Mr. Campbell: I am grateful for that example, which illustrates the point very well. We have to consider the practical effects of the measures in our constituencies and across our country. My hon. Friend has provided a very good example.
Dr. Blackman-Woods: We must also consider any unintended consequences. The New Zealand review picked up on the fact that decriminalisation led to the spread of prostitution into residential areas. That is a growing and significant problem in New Zealand. Our aim is to address such problems better in the Bill. We also know from the experience in Amsterdam that many women are being trafficked there specifically for the sex industry, so that is another unintended consequence of decriminalisation. It is not as straightforward as the hon. Member for Oxford, West and Abingdon suggests.
Mr. Campbell: I am grateful to my hon. Friend for providing not only words of wisdom, but practical advice on the lessons that we can learn. Her point illustrates the importance of looking at what is happening in other countries and how they are tackling the problem. We can learn lessons from their experiences without necessarily following the routes that they have chosen.
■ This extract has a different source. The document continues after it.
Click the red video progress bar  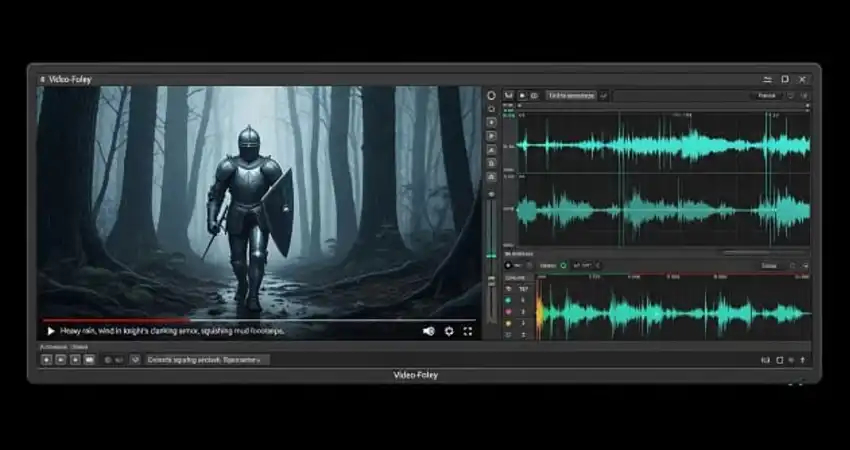[x=150, y=320]
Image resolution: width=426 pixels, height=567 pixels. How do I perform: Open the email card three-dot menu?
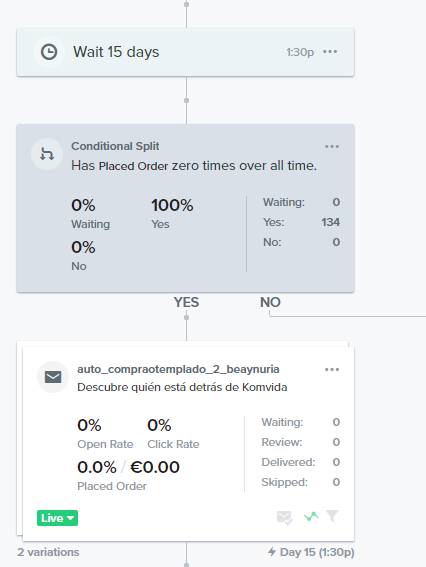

The clause amends the offence of loitering or soliciting for the purpose of prostitution, as set out in section 1 of the Street Offences Act 1959. It removes the term “common prostitute”, as I have said, and requires that a person has acted “persistently” before an offence is committed. That reflects current police practice to arrest a person for the offence only if he or she has been cautioned on at least two previous occasions, or has been convicted of the offence.
12.30 pm
The Government’s co-ordinated prostitution strategy, which was published in January 2006 following extensive public consultation, signalled our intention to make these changes. The measures were included in the Bill that became the Criminal Justice and Immigration Act 2008, but had to be withdrawn due to time pressure. We made it clear then that we would reintroduce them at the earliest opportunity. Perhaps the only area of unanimity—at least there was one—was support for removal of the term “common prostitute” from the statute, as it is outdated and offensive. The clause therefore removes the term.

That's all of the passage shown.